Frost crept up Brie’s legs, and they stopped working.  Sort of like how the hound’s had, but the hound had got it together enough to run off.  Brie wasn’t able.

Waifs multiplied, scrabbling for their own traction and grip.  The ones that found any supported others, and supported Brie.  The echo got to them too.

“I’ll help!” Avery called out.

“Don’t come!” Brie raised her voice.

She pulled off her bag, grabbed the plastic screw-top water bottle she’d filled with salt, and got spell cards.

What was the symbol for time?  She had to use process of elimination.  Each one was a planet and a god.  Trident-ish symbol was Neptune, sea and sky, to make stuff activate at a certain height or if it met water or some other environment.  Mars was the whacking symbol, like she used for the hockey stick.  Mercury for movement, like she used for her shoes.

She ended up sorting through her cards, taking a second to interpret each.

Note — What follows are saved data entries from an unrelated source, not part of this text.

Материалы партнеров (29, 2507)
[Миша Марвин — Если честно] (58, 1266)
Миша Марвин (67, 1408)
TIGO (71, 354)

There.  She had a time-delayed smoke thing, for cover so she could use the black rope.  Little ‘h’ with a curl on the one leg and a cross at the top.

She copied that symbol onto another card, noted a time: thirty seconds, finished the diagram with two strokes, and then stuffed it into the water bottle.

“Things might shuffle, I think!” she shouted.

“Hold your breath, don’t panic!”

The echoes down here tended to remain dormant until provoked, and then they became whirlwinds of intensity or desperation.  This was no exception.

The bottle detonated.  Clean salt sprayed everywhere, and it cut through the echo, leaving gouges, causing parts to dissolve.  The entire effect got weaker.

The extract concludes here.